I have two favorite flies. The first, a soft hackle, delights me with its spare simplicity and casually lifelike shimmer in the water column, as well as its flexibility in the vise and the tyer’s ability to dress it up, down, or utterly new and alien. The second, the Parachute Adams, feels architectural, structural, built from distinct pieces and parts conforming to, in my hands at least, a rigid schedule of steps, requirements, and measurements.
Soft hackles mean many things. When I got my first tying vise, a nameless and poorly cast chunk of pitted steel with blunt, round jaws that barely held size 10 hooks, never mind a delicate size 18 dry fly hook, soft hackles were an easy point of entry. A pile of flies fell from my vise, each featuring a sparely dubbed body, or one made of lumpy floss, and an explosive collar of too-long partridge or hen. I still have some of these flies and while their clumsiness galls me they nonetheless caught fish. As I refined my skills, learned how to better manage the sparseness of a classic soft hackle collar and the smooth taper of the body, it’s startling how little that actually improved their fish catching capabilities. As my soft hackles became increasingly elegant and consistent, and as I flirted with Kebari-style reverse hackles, classic spider patterns, bead heads, wire ribs, floss, dubbing, bare thread bodies, partridge, peacock, or, most beautifully, a glass bead tucked behind the spreading collar of the hackles, they continued to catch fish with the same unprepossessing regularity as the heavy, lumpy, hairy flies I had first learned to tie.
Adams, particularly Parachute Adams, were an educational obsession for me. They appear everywhere. They are an unavoidable topic in lists of essential flies and fly shop dialogue. And I could not tie them. I had been given several, sizes 14 through 18, and I knew that they were effective. They caught fish indiscriminately, flexible enough to represent either a caddis or a mayfly. My first efforts were thick and awkwardly proportioned. Poor examples of a fly that is so common and well-known that its outline and structure, are as close to being objectively and permanently defined as any fly pattern in the lexicon. My Parachute Adams sported tails that were too simultaneously too thick, too long, and too wispy. The bodies were fat oblongs of hairy gray dubbing, not the trim smooth cigar shape shown in the pattern books. And the parachute posts were too short, too long, or too thick, and heavily burdened by a cloud of mismanaged and poorly wound hackle. It took two things to tame my Parachute Adams: a formula for construction and a pair of old scissors. The formula is just an order of operations. I took it from Charlie Cravens, along with his suggestion to tie the hackles up the post. From somewhere else I learned to add a drop of head cement to the base of the post after the hackles had been tied in. The old scissors are just a dull, cheap pair that came in my first tying kit that I use as calipers, measuring the tail against the hook shank and the Parachute post against the hook gape. The orderliness and process defines the success of my Parachute Adams in much the same way that the lack of those things defines my soft hackles.

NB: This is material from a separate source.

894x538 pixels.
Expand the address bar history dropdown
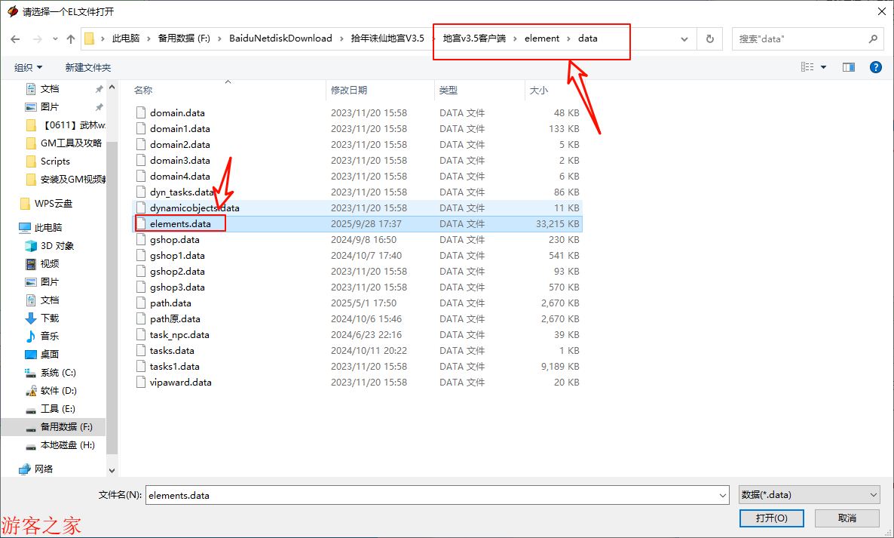coord(684,38)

Soft hackles have become mine in a way that Adams flies haven’t. I found my own way towards tying soft hackles and had to be shown how to tie a Parachute Adams. While I’ve tweaked the order of operations slightly, substituted some steps of my own for someone else’s, it’s still not my pattern. I have mastered it, and crank them out with accomplished ease these days, but always according to the guidelines set down by someone else. Soft hackles are an area of experimentation and wild, imitative buggy caricatures while Parachute Adams benefit from, at least in my hands, a high degree of orthodoxy. I favor one or the other depending on my mood. Stress and the need to manage it bends me towards tying a few Parachute Adams. Process, focus, and clarity of purpose all provide the distance I sometimes need from work and the outside world. Soft hackles are more likely to be tied on a Saturday morning, or an evening after dinner, when I’m feeling relaxed and want something fun to tie, something where I can let my imagination run slightly wild.